An inquest carried out last year ruled that James died of natural causes, with no mention of neglect.

An investigation carried out by the hospital in 2020 concluded: “Whilst there is clear evidence of areas in which care could have been improved, it is also clear that this is a gentleman who had become progressively more frail and less tolerant to further respiratory insult. Even with excellent care at all points I can not be certain that he would have survived this admission.”

However, in a letter addressed to Rosemary and Olga in February 2022, Dr Steve Wiggans, director of professional standards and deputy medical director at the Blackpool Teaching Hospitals Trust, apologised for the ‘deficiencies in the care James received’.

He said: “You made it clear that you dispute the details of the events. Whilst it is beyond my remit to adjudicate, what is clear to me is the breakdown in the relationship between you and James, and Blackpool Teaching Hospitals. Together with our failings in communication, this resulted in an environment of mistrust, and you described James being terrified during his admission. I am deeply sorry that James experienced this in his final days of life, and for the impact this has had on you and your family.”

He added: “It is not uncommon for patients with severe lung disease to appear in good health between exacerbations. But with so little reserve, chest infections were a life-threatening risk for James. With each exacerbation and infection, the risk of death increased… we failed to explain that to you and James in a timely manner. That was a missed opportunity, and the failure ultimately prevented James from spending his final hours with loved ones."

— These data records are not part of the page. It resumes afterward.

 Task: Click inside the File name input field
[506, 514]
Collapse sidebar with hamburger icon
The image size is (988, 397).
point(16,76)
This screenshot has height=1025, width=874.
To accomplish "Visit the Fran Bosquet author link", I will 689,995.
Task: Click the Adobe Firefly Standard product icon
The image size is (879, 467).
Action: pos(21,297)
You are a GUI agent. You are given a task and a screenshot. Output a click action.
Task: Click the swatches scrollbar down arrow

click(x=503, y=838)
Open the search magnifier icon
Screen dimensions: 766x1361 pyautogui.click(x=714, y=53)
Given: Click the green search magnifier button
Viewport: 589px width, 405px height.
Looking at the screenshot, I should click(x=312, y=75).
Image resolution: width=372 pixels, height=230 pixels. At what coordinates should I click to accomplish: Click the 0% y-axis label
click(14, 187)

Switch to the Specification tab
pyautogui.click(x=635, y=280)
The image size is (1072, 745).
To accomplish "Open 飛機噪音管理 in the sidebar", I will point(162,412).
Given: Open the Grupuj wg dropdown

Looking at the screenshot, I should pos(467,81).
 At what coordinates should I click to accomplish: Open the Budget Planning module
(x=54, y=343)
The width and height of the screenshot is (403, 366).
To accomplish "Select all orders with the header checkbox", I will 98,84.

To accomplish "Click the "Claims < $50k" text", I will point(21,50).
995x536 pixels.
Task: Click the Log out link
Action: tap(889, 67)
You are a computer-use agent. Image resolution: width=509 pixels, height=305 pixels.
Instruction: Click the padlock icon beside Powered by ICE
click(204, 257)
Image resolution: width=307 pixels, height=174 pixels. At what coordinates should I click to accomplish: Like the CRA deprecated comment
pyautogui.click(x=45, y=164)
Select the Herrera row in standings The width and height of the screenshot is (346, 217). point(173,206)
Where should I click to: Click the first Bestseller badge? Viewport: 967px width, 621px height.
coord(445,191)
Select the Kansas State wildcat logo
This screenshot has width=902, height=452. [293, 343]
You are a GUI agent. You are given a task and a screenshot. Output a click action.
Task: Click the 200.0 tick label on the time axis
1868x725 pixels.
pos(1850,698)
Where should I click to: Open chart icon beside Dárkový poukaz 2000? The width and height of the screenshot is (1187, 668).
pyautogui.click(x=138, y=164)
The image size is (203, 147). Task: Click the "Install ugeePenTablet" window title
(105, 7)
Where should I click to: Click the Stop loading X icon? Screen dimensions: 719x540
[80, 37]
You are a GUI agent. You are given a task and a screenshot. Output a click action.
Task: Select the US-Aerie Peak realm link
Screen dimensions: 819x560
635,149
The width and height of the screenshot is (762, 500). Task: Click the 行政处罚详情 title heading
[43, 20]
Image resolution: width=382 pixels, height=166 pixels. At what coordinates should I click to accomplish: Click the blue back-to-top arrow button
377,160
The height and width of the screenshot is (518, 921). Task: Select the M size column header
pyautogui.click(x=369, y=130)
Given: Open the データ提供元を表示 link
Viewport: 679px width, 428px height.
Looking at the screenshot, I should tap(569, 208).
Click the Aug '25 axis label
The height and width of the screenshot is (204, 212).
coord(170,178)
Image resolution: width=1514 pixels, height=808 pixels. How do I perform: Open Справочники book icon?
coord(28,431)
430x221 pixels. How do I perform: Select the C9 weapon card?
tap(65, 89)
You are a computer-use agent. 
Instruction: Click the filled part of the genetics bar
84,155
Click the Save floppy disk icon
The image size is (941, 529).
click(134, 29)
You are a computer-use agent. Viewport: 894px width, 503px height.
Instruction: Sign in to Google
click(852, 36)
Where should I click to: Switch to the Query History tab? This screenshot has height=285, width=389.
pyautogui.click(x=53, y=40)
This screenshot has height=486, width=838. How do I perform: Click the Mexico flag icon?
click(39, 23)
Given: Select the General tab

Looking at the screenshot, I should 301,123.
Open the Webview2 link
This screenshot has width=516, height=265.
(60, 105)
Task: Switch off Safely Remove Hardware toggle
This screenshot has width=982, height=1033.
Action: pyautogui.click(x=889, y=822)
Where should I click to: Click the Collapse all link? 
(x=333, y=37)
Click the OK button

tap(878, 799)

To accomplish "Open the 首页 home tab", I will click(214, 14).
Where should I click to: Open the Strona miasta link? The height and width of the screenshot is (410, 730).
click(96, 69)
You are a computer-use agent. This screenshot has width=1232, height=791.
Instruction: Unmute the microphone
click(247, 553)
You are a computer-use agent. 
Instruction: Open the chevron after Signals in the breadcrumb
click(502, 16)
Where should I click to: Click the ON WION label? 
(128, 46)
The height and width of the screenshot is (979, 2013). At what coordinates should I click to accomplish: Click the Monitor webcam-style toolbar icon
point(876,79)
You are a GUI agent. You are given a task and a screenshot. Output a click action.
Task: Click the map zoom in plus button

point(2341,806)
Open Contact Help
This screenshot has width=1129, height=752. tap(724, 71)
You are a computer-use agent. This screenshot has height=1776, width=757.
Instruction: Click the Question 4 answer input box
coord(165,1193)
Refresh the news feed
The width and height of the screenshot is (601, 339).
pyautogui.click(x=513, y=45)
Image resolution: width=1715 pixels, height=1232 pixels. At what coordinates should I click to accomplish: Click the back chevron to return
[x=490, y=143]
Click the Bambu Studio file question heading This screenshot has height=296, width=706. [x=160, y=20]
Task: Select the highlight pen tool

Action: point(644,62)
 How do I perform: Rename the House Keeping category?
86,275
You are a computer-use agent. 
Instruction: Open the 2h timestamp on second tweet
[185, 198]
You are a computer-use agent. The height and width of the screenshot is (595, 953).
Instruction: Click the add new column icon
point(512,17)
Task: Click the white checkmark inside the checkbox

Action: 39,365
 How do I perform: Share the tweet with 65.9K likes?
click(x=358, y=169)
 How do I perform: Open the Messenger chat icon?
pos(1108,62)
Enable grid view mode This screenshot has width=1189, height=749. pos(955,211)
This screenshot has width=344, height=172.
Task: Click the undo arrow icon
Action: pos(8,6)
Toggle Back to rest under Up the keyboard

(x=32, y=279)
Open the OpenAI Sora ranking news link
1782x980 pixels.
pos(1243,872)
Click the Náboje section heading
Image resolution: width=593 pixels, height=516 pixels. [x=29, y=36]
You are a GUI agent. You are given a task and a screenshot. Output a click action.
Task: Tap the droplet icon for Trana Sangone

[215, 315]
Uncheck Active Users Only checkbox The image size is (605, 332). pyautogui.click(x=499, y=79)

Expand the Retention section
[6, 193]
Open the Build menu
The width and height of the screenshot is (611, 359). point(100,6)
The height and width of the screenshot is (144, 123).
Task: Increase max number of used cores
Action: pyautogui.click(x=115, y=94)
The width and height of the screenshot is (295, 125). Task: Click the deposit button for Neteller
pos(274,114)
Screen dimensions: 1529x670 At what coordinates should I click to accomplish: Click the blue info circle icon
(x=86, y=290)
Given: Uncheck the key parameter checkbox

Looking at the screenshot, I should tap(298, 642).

He said that the Trust was ‘committed to improving the quality of patient care’, and had made a number of improvements in the respiratory wards and department, including an increased number of consultants and the development of a Respiratory High Care Unit following James’ death.

But Rosemary said: "They promised us there would be big changes around discussion with relatives and keeping them up to date, but the problems are still going on. Every day we’re seeing stories from people who aren’t being informed.

“We have had to live with this for a long time. The ignorance,, the treatment he received. We finally got an apology from the doctors after three years of waiting, and we were told this definitely would never happen again. But it is happening. I thought, no. It can’t go on like this.”

Hospital says “our priority is patient safety”

Pete Murphy, director of nursing, midwifery, allied health professionals and quality at Blackpool Teaching Hospitals, said: “It’s not appropriate for me to talk about any patient in detail to a third party including the media and we don’t have consent from the family to do so in this case.

“What I can be clear about, though, is that our priority is always patient safety and quality of care and we actively encourage staff, patients and their families or carers to come forward with any concerns that they have and discuss them with us. These can be about someone who is being cared for now, either in hospital or the community, or in the past. They will be heard and concerns are taken extremely seriously indeed.

“I will add also that we will be reaching out to Mr Craig’s family following this approach to listen to their concerns in more detail and in particular that they feel there are deficiencies that remain in the quality of care provided by the Trust.”